OBJETIVO DA TAREFA ▸
Reescreva uma parte do texto sobre a fotografia espontânea trocando "ciência fotográfica" por "arte fotográfica". Comece nas palavras que contêm "Decorre das explicações" e pare depois de "na ciência fotográfica.".

TRECHO DO TEXTO ▸
———
Decorre das explicações
acima (ver artigo A fotografia espontânea – parte 1) que o fato, em si mesmo,
não é sobrenatural, nem miraculoso. Quantos fenômenos em condições semelhantes,
nos tempos da ignorância, devem ter chocado a imaginação tão inclinada para o
maravilhoso! É, pois, um efeito puramente físico, que pressagia um novo passo
na ciência fotográfica.
Como se sabe, o perispírito
é o envoltório semimaterial do Espírito. Não é apenas depois da morte que dele
está revestido o Espírito; durante a vida está unido ao corpo; é o laço entre o
corpo e o Espírito. A morte é apenas a destruição do envoltório mais grosseiro;
o Espírito conserva o segundo, que mantém a aparência do primeiro, como se essa
lhe guardasse a imagem. Geralmente o perispírito é invisível, entretanto, em
certas circunstâncias, condensa-se e, combinando-se com outros fluidos,
torna-se perceptível à vista e por vezes até mesmo tangível. É o que se vê nas
aparições.
———
DADOS FORNECIDOS ▸
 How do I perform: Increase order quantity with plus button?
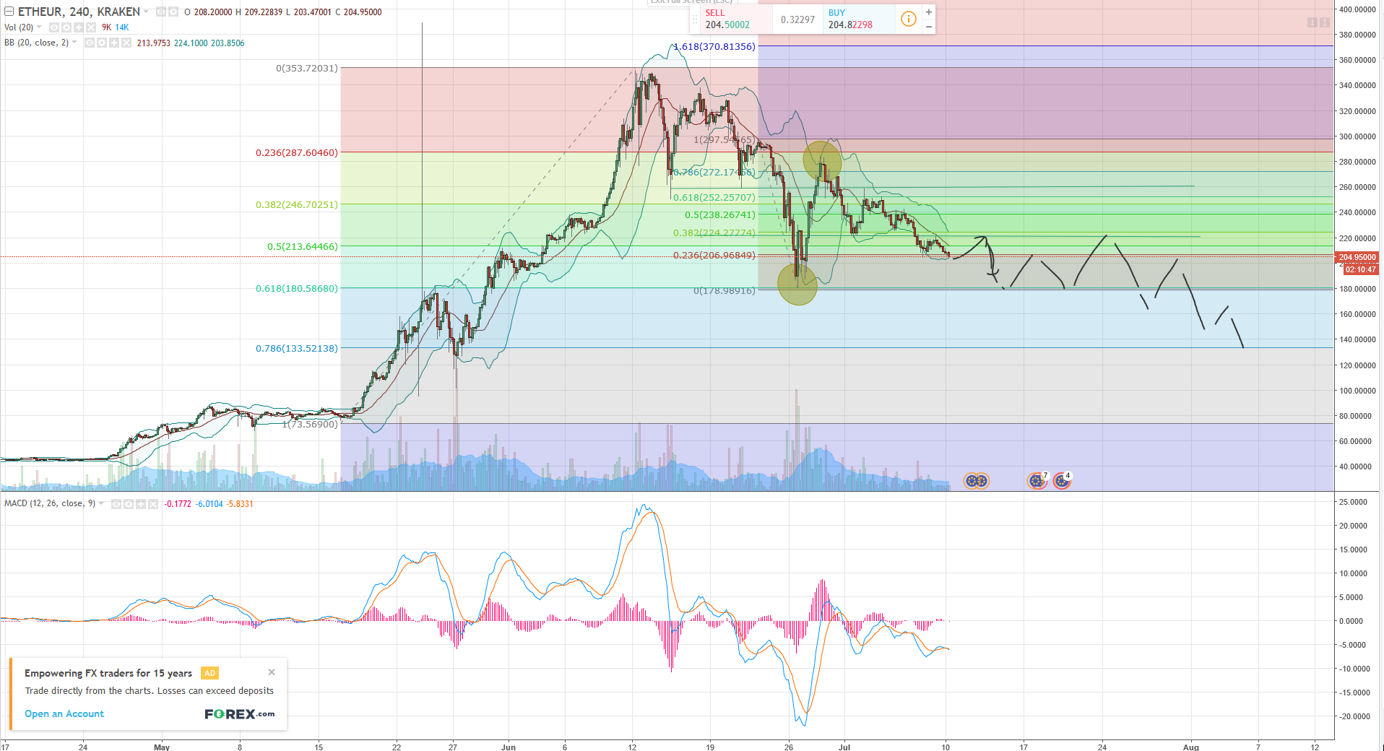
———
RESPOSTA DO EXERCÍCIO ▸
Decorre das explicações
acima (ver artigo A fotografia espontânea – parte 1) que o fato, em si mesmo,
não é sobrenatural, nem miraculoso. Quantos fenômenos em condições semelhantes,
nos tempos da ignorância, devem ter chocado a imaginação tão inclinada para o
maravilhoso! É, pois, um efeito puramente físico, que pressagia um novo passo
na arte fotográfica.